=== REQUIRED WORK ===
Copy out all the records, word for word.

=== MATERIAL TO PROCESS ===
++++++++++++++++++++
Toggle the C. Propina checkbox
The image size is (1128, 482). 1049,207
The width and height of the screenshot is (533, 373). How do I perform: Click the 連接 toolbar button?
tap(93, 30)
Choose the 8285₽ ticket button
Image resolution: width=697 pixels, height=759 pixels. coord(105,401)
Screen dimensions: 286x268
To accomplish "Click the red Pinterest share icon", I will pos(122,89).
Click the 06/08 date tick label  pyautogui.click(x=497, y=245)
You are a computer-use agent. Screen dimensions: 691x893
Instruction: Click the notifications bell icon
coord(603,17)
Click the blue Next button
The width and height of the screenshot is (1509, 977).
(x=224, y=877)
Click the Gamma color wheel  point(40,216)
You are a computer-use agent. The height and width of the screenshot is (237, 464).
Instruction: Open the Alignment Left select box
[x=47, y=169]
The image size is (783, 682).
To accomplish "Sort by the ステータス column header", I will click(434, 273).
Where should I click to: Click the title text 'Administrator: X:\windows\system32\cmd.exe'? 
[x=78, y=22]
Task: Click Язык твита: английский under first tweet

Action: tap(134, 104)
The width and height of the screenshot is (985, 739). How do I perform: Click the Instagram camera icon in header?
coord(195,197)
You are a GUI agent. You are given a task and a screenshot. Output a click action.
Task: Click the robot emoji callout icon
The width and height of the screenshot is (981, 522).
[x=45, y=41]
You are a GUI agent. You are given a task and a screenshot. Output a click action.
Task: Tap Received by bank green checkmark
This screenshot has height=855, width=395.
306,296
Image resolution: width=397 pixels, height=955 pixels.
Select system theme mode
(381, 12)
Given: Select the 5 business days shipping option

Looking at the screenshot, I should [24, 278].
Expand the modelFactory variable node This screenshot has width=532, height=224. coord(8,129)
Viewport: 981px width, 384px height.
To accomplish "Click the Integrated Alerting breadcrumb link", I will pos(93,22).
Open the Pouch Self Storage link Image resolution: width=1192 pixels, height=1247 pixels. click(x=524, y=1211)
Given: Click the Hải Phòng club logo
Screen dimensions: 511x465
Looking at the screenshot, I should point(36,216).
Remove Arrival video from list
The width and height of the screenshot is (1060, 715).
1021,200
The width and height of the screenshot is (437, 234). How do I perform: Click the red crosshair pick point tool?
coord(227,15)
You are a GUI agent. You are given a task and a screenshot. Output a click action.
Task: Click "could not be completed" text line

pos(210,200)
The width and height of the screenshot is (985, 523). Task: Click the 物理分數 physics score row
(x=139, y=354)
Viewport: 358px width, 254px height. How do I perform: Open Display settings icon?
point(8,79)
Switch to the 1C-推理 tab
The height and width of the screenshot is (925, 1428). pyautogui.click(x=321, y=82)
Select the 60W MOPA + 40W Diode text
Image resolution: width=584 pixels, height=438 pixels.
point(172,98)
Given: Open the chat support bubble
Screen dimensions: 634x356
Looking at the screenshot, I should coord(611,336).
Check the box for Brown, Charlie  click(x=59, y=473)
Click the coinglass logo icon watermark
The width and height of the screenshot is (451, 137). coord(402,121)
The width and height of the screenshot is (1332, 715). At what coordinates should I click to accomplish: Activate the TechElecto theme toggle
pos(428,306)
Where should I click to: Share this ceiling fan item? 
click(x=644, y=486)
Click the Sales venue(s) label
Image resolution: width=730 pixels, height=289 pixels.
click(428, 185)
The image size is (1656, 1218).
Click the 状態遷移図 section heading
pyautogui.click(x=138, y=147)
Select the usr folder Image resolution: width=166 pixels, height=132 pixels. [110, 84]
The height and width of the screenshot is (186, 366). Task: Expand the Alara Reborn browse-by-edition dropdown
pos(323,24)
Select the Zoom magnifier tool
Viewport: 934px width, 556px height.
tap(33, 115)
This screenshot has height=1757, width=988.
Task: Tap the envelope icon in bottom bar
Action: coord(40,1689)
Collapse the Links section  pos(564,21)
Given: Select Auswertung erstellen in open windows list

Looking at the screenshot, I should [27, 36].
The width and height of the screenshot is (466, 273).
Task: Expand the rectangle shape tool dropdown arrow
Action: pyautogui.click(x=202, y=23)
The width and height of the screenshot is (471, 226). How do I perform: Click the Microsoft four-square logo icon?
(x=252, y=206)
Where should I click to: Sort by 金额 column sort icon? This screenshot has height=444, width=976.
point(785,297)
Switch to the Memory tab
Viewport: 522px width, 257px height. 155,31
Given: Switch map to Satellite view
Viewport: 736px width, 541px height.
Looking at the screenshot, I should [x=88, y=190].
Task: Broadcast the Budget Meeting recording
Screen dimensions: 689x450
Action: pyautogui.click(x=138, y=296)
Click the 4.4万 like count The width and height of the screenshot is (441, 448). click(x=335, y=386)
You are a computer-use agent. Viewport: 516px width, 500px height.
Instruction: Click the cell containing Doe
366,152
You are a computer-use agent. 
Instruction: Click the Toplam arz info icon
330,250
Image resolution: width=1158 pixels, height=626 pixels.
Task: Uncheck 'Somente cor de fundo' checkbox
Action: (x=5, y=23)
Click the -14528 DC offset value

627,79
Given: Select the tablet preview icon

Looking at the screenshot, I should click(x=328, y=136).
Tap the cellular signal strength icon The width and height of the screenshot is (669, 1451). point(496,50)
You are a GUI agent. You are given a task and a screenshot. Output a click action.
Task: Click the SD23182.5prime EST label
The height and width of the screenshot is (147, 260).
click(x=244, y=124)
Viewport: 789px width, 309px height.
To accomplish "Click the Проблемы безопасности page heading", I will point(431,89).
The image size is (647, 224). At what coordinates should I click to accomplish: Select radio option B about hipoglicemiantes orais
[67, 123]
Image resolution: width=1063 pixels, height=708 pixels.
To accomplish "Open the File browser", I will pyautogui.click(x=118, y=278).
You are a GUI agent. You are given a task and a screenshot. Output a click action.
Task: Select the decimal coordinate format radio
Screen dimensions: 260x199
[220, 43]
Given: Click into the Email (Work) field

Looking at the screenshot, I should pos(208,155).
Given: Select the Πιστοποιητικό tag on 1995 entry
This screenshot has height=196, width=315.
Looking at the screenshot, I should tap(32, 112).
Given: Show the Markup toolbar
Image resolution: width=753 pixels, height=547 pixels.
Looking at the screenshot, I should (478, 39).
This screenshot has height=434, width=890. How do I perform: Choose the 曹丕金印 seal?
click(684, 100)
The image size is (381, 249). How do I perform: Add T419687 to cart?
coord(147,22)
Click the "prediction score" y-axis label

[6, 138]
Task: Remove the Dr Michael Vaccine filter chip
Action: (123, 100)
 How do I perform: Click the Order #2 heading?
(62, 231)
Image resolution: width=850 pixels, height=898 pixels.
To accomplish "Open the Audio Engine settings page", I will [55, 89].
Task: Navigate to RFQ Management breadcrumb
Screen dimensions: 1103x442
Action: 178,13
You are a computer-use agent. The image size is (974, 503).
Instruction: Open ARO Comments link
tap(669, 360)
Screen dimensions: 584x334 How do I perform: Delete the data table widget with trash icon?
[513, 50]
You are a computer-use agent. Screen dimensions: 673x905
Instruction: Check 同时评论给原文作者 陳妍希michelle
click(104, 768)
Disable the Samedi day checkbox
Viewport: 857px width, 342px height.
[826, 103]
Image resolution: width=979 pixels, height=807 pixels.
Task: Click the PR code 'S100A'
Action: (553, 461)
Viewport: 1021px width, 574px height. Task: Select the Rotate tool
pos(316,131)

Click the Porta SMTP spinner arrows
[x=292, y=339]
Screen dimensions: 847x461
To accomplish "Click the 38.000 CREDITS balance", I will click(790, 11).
++++++++++++++++++++
=== RESULT FOR THIS TASK ===
Toggle the C. Propina checkbox
The image size is (1128, 482). 1049,207
The width and height of the screenshot is (533, 373). How do I perform: Click the 連接 toolbar button?
tap(93, 30)
Choose the 8285₽ ticket button
Image resolution: width=697 pixels, height=759 pixels. coord(105,401)
Screen dimensions: 286x268
To accomplish "Click the red Pinterest share icon", I will pos(122,89).
Click the 06/08 date tick label  pyautogui.click(x=497, y=245)
You are a computer-use agent. Screen dimensions: 691x893
Instruction: Click the notifications bell icon
coord(603,17)
Click the blue Next button
The width and height of the screenshot is (1509, 977).
(x=224, y=877)
Click the Gamma color wheel  point(40,216)
You are a computer-use agent. The height and width of the screenshot is (237, 464).
Instruction: Open the Alignment Left select box
[x=47, y=169]
The image size is (783, 682).
To accomplish "Sort by the ステータス column header", I will click(434, 273).
Where should I click to: Click the title text 'Administrator: X:\windows\system32\cmd.exe'? 
[x=78, y=22]
Task: Click Язык твита: английский under first tweet

Action: tap(134, 104)
The width and height of the screenshot is (985, 739). How do I perform: Click the Instagram camera icon in header?
coord(195,197)
You are a GUI agent. You are given a task and a screenshot. Output a click action.
Task: Click the robot emoji callout icon
The width and height of the screenshot is (981, 522).
[x=45, y=41]
You are a GUI agent. You are given a task and a screenshot. Output a click action.
Task: Tap Received by bank green checkmark
This screenshot has height=855, width=395.
306,296
Image resolution: width=397 pixels, height=955 pixels.
Select system theme mode
(381, 12)
Given: Select the 5 business days shipping option

Looking at the screenshot, I should [24, 278].
Expand the modelFactory variable node This screenshot has width=532, height=224. coord(8,129)
Viewport: 981px width, 384px height.
To accomplish "Click the Integrated Alerting breadcrumb link", I will pos(93,22).
Open the Pouch Self Storage link Image resolution: width=1192 pixels, height=1247 pixels. click(x=524, y=1211)
Given: Click the Hải Phòng club logo
Screen dimensions: 511x465
Looking at the screenshot, I should point(36,216).
Remove Arrival video from list
The width and height of the screenshot is (1060, 715).
1021,200
The width and height of the screenshot is (437, 234). How do I perform: Click the red crosshair pick point tool?
coord(227,15)
You are a GUI agent. You are given a task and a screenshot. Output a click action.
Task: Click "could not be completed" text line

pos(210,200)
The width and height of the screenshot is (985, 523). Task: Click the 物理分數 physics score row
(x=139, y=354)
Viewport: 358px width, 254px height. How do I perform: Open Display settings icon?
point(8,79)
Switch to the 1C-推理 tab
The height and width of the screenshot is (925, 1428). pyautogui.click(x=321, y=82)
Select the 60W MOPA + 40W Diode text
Image resolution: width=584 pixels, height=438 pixels.
point(172,98)
Given: Open the chat support bubble
Screen dimensions: 634x356
Looking at the screenshot, I should coord(611,336).
Check the box for Brown, Charlie  click(x=59, y=473)
Click the coinglass logo icon watermark
The width and height of the screenshot is (451, 137). coord(402,121)
The width and height of the screenshot is (1332, 715). At what coordinates should I click to accomplish: Activate the TechElecto theme toggle
pos(428,306)
Where should I click to: Share this ceiling fan item? 
click(x=644, y=486)
Click the Sales venue(s) label
Image resolution: width=730 pixels, height=289 pixels.
click(428, 185)
The image size is (1656, 1218).
Click the 状態遷移図 section heading
pyautogui.click(x=138, y=147)
Select the usr folder Image resolution: width=166 pixels, height=132 pixels. [110, 84]
The height and width of the screenshot is (186, 366). Task: Expand the Alara Reborn browse-by-edition dropdown
pos(323,24)
Select the Zoom magnifier tool
Viewport: 934px width, 556px height.
tap(33, 115)
This screenshot has height=1757, width=988.
Task: Tap the envelope icon in bottom bar
Action: coord(40,1689)
Collapse the Links section  pos(564,21)
Given: Select Auswertung erstellen in open windows list

Looking at the screenshot, I should [27, 36].
The width and height of the screenshot is (466, 273).
Task: Expand the rectangle shape tool dropdown arrow
Action: pyautogui.click(x=202, y=23)
The width and height of the screenshot is (471, 226). How do I perform: Click the Microsoft four-square logo icon?
(x=252, y=206)
Where should I click to: Sort by 金额 column sort icon? This screenshot has height=444, width=976.
point(785,297)
Switch to the Memory tab
Viewport: 522px width, 257px height. 155,31
Given: Switch map to Satellite view
Viewport: 736px width, 541px height.
Looking at the screenshot, I should [x=88, y=190].
Task: Broadcast the Budget Meeting recording
Screen dimensions: 689x450
Action: pyautogui.click(x=138, y=296)
Click the 4.4万 like count The width and height of the screenshot is (441, 448). click(x=335, y=386)
You are a computer-use agent. Viewport: 516px width, 500px height.
Instruction: Click the cell containing Doe
366,152
You are a computer-use agent. 
Instruction: Click the Toplam arz info icon
330,250
Image resolution: width=1158 pixels, height=626 pixels.
Task: Uncheck 'Somente cor de fundo' checkbox
Action: (x=5, y=23)
Click the -14528 DC offset value

627,79
Given: Select the tablet preview icon

Looking at the screenshot, I should click(x=328, y=136).
Tap the cellular signal strength icon The width and height of the screenshot is (669, 1451). point(496,50)
You are a GUI agent. You are given a task and a screenshot. Output a click action.
Task: Click the SD23182.5prime EST label
The height and width of the screenshot is (147, 260).
click(x=244, y=124)
Viewport: 789px width, 309px height.
To accomplish "Click the Проблемы безопасности page heading", I will point(431,89).
The image size is (647, 224). At what coordinates should I click to accomplish: Select radio option B about hipoglicemiantes orais
[67, 123]
Image resolution: width=1063 pixels, height=708 pixels.
To accomplish "Open the File browser", I will pyautogui.click(x=118, y=278).
You are a GUI agent. You are given a task and a screenshot. Output a click action.
Task: Select the decimal coordinate format radio
Screen dimensions: 260x199
[220, 43]
Given: Click into the Email (Work) field

Looking at the screenshot, I should pos(208,155).
Given: Select the Πιστοποιητικό tag on 1995 entry
This screenshot has height=196, width=315.
Looking at the screenshot, I should tap(32, 112).
Given: Show the Markup toolbar
Image resolution: width=753 pixels, height=547 pixels.
Looking at the screenshot, I should (478, 39).
This screenshot has height=434, width=890. How do I perform: Choose the 曹丕金印 seal?
click(684, 100)
The image size is (381, 249). How do I perform: Add T419687 to cart?
coord(147,22)
Click the "prediction score" y-axis label

[6, 138]
Task: Remove the Dr Michael Vaccine filter chip
Action: (123, 100)
 How do I perform: Click the Order #2 heading?
(62, 231)
Image resolution: width=850 pixels, height=898 pixels.
To accomplish "Open the Audio Engine settings page", I will [55, 89].
Task: Navigate to RFQ Management breadcrumb
Screen dimensions: 1103x442
Action: 178,13
You are a computer-use agent. The image size is (974, 503).
Instruction: Open ARO Comments link
tap(669, 360)
Screen dimensions: 584x334 How do I perform: Delete the data table widget with trash icon?
[513, 50]
You are a computer-use agent. Screen dimensions: 673x905
Instruction: Check 同时评论给原文作者 陳妍希michelle
click(104, 768)
Disable the Samedi day checkbox
Viewport: 857px width, 342px height.
[826, 103]
Image resolution: width=979 pixels, height=807 pixels.
Task: Click the PR code 'S100A'
Action: (553, 461)
Viewport: 1021px width, 574px height. Task: Select the Rotate tool
pos(316,131)

Click the Porta SMTP spinner arrows
[x=292, y=339]
Screen dimensions: 847x461
To accomplish "Click the 38.000 CREDITS balance", I will click(790, 11).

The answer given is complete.